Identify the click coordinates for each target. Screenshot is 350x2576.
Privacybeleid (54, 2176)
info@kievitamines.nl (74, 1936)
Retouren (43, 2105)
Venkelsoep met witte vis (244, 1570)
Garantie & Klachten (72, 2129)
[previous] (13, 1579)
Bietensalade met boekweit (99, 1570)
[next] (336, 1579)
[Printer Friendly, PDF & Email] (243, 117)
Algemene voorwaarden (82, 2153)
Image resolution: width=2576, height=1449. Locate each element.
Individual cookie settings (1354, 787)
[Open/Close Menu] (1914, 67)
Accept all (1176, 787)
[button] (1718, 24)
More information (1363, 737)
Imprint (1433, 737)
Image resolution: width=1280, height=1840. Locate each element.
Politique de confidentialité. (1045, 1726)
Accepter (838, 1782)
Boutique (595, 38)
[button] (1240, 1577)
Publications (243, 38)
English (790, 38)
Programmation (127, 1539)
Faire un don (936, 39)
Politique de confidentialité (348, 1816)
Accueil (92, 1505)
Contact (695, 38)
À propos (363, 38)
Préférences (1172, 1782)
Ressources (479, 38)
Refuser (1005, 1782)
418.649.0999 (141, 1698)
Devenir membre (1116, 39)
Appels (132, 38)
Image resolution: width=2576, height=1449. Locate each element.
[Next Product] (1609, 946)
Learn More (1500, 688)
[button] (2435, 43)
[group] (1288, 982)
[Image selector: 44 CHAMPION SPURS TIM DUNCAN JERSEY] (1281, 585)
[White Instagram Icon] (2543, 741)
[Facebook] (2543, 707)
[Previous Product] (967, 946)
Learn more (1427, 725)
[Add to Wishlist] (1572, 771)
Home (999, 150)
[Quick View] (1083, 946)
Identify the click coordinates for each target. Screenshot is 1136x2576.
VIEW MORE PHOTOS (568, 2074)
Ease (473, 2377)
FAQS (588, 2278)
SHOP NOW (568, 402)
┄┄┄┄┄┄
- **ABOUT THIS EXERCISE**:
Copy every record precisely, omitting nothing.

- **SOLUTION TO THIS PROBLEM**:
Identify the click coordinates for each target. Screenshot is 350x2576.
Privacybeleid (54, 2176)
info@kievitamines.nl (74, 1936)
Retouren (43, 2105)
Venkelsoep met witte vis (244, 1570)
Garantie & Klachten (72, 2129)
[previous] (13, 1579)
Bietensalade met boekweit (99, 1570)
[next] (336, 1579)
[Printer Friendly, PDF & Email] (243, 117)
Algemene voorwaarden (82, 2153)
Image resolution: width=2576, height=1449. Locate each element.
Individual cookie settings (1354, 787)
[Open/Close Menu] (1914, 67)
Accept all (1176, 787)
[button] (1718, 24)
More information (1363, 737)
Imprint (1433, 737)
Image resolution: width=1280, height=1840. Locate each element.
Politique de confidentialité. (1045, 1726)
Accepter (838, 1782)
Boutique (595, 38)
[button] (1240, 1577)
Publications (243, 38)
English (790, 38)
Programmation (127, 1539)
Faire un don (936, 39)
Politique de confidentialité (348, 1816)
Accueil (92, 1505)
Contact (695, 38)
À propos (363, 38)
Préférences (1172, 1782)
Ressources (479, 38)
Refuser (1005, 1782)
418.649.0999 (141, 1698)
Devenir membre (1116, 39)
Appels (132, 38)
Image resolution: width=2576, height=1449. Locate each element.
[Next Product] (1609, 946)
Learn More (1500, 688)
[button] (2435, 43)
[group] (1288, 982)
[Image selector: 44 CHAMPION SPURS TIM DUNCAN JERSEY] (1281, 585)
[White Instagram Icon] (2543, 741)
[Facebook] (2543, 707)
[Previous Product] (967, 946)
Learn more (1427, 725)
[Add to Wishlist] (1572, 771)
Home (999, 150)
[Quick View] (1083, 946)
Identify the click coordinates for each target. Screenshot is 1136x2576.
VIEW MORE PHOTOS (568, 2074)
Ease (473, 2377)
FAQS (588, 2278)
SHOP NOW (568, 402)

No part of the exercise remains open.